Rather, to the extent that there is conflict in the novel, it arises from humans' interactions with the objects we have designed to improve and simplify our lives. To the extent that there is a plot or "problem" that approaches "resolution" in the novel, it is the fact that Howie breaks a shoelace early in the book. He then realizes that he broke the shoelace on the other foot only the day before (this has totally happened to me as well, and maybe to any reader). This leads him to ponder the mystery of why the two laces would have snapped at nearly the same time. He considers a handful of theories but cannot choose between them.

At last, we learn from his future self, recording the events of the escalator ride and the lunch hour that preceded it, that he will eventually find a series of journal articles in the library that touch upon the question (we learn from Baker the technical name for the precise field of knowledge that the shoelace problem concerns: tribology), and he concludes that it no longer need concern him -- the forces of scientific advance are already at work to deliver an answer.

But even this dénouement, such as it is, is confined to a footnote. (The use of this pseudo-scholarly apparatus is one of the novel's eye-rolling postmodern gimmicks, as well as one of its decided charms.)

■ **DATA PROVIDED**:
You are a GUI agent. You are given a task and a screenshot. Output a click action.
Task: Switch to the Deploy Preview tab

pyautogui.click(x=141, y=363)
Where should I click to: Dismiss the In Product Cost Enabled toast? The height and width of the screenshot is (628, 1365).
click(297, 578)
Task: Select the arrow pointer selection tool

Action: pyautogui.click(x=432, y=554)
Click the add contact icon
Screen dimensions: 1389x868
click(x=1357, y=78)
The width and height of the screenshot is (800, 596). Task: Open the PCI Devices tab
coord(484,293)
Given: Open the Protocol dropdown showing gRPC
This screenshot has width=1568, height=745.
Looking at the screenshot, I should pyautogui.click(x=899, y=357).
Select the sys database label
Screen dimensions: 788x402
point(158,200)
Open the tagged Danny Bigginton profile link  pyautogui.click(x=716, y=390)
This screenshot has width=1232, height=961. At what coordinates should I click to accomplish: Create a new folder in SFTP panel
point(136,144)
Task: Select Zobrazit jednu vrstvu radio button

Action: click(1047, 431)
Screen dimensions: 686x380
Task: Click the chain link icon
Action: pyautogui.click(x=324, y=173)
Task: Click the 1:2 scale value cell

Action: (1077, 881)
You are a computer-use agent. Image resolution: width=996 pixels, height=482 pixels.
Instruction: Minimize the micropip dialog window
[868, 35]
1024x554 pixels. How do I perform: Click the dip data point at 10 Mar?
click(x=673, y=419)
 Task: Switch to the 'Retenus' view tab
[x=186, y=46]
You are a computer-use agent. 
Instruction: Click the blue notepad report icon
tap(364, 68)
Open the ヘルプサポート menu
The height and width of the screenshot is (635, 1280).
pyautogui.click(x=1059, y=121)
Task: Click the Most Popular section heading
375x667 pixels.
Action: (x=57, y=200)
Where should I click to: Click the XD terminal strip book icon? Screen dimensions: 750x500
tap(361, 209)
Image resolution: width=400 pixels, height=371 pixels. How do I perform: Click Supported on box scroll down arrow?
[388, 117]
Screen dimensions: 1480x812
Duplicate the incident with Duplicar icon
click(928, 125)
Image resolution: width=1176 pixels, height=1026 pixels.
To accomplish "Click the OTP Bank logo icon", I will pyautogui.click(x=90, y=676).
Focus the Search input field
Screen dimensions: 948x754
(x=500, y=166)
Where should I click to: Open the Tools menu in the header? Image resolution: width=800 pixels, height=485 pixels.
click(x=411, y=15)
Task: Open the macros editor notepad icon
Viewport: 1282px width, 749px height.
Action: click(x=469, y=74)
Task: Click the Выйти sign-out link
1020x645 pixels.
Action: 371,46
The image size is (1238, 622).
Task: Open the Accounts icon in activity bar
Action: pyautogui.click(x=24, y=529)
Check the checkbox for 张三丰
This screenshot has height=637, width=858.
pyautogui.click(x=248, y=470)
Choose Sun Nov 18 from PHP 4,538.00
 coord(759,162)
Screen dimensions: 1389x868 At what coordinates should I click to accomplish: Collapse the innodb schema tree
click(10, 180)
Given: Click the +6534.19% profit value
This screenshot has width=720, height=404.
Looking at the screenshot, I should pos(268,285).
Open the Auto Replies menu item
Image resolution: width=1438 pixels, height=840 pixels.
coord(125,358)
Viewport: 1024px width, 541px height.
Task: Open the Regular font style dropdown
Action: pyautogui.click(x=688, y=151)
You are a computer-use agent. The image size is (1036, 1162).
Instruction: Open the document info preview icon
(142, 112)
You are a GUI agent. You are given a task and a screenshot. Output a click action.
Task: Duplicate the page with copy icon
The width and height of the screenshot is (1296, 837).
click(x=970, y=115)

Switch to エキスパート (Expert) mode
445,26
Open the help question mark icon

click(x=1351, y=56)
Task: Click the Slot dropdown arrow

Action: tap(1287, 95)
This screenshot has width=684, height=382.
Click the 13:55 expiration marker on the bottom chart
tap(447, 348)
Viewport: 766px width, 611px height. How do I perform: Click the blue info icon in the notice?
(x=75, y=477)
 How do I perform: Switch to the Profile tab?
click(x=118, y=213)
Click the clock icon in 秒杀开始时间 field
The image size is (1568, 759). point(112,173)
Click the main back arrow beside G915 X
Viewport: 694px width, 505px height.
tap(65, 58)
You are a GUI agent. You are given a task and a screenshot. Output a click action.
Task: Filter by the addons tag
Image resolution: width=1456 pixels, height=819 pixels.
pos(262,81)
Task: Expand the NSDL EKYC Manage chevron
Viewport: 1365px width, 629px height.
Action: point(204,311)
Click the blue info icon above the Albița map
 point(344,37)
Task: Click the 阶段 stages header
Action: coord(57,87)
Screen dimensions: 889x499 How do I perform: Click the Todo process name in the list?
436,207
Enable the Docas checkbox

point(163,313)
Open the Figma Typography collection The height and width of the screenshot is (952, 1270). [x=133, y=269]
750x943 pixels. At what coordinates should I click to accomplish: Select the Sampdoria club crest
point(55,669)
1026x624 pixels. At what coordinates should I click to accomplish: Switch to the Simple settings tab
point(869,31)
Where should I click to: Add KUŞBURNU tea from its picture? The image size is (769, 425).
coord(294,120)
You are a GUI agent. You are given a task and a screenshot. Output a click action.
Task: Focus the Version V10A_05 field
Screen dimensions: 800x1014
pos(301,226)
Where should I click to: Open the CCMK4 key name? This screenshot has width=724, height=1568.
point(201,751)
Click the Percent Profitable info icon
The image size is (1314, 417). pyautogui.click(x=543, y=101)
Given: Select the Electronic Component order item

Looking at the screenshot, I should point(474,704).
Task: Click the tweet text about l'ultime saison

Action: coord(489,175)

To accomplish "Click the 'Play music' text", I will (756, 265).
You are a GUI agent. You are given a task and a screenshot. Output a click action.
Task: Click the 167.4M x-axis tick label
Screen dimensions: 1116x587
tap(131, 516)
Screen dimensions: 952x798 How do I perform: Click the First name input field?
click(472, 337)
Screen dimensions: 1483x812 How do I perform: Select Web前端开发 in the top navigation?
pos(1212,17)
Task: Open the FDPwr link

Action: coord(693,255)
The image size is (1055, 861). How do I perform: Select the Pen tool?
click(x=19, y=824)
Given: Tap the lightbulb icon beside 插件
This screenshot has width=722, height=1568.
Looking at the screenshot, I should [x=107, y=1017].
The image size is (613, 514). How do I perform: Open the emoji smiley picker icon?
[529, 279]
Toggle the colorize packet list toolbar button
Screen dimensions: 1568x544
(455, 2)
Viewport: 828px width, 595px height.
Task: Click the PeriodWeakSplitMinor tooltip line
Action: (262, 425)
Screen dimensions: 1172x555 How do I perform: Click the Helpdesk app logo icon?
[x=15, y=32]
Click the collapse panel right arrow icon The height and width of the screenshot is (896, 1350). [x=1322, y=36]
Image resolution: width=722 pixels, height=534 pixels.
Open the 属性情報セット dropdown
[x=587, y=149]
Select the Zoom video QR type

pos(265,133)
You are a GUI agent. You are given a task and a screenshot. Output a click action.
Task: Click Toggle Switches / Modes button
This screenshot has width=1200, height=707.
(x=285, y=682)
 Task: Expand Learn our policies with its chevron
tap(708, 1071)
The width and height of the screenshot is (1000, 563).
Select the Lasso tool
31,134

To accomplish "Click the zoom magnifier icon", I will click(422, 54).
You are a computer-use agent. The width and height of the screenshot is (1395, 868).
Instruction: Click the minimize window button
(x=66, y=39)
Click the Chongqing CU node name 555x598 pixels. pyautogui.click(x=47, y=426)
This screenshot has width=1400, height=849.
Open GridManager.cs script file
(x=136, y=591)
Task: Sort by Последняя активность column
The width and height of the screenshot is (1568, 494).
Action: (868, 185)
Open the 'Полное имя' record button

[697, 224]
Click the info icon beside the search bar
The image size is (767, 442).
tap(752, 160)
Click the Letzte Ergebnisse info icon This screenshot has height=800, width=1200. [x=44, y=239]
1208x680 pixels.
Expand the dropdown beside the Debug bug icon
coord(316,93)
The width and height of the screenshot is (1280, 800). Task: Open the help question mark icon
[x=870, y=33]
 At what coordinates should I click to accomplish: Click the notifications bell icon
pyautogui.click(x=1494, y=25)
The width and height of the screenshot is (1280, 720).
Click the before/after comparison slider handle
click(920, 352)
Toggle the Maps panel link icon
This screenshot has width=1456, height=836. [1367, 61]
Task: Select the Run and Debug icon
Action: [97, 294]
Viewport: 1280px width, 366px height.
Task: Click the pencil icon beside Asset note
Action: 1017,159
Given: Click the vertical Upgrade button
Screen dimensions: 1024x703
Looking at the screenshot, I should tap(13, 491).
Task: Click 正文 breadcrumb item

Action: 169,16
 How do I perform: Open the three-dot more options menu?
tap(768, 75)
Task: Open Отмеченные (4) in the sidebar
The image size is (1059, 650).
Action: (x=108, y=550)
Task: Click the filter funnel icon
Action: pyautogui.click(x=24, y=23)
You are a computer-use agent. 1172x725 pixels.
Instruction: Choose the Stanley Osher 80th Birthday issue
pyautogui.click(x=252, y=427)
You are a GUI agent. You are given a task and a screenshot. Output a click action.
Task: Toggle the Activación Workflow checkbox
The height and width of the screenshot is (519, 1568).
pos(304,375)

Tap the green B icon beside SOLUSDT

■ **SET TASKS**:
A. According to the novel review excerpt, what is the technical name for the field of knowledge that the shoelace problem concerns?
B. Extract verbatim from the novel review excerpt the passage from "Rather, to the" to "choose between them.".

■ **SOLUTIONS IN ORDER**:
A. Tribology.

B.
Rather, to the extent that there is conflict in the novel, it arises from humans' interactions with the objects we have designed to improve and simplify our lives. To the extent that there is a plot or "problem" that approaches "resolution" in the novel, it is the fact that Howie breaks a shoelace early in the book. He then realizes that he broke the shoelace on the other foot only the day before (this has totally happened to me as well, and maybe to any reader). This leads him to ponder the mystery of why the two laces would have snapped at nearly the same time. He considers a handful of theories but cannot choose between them.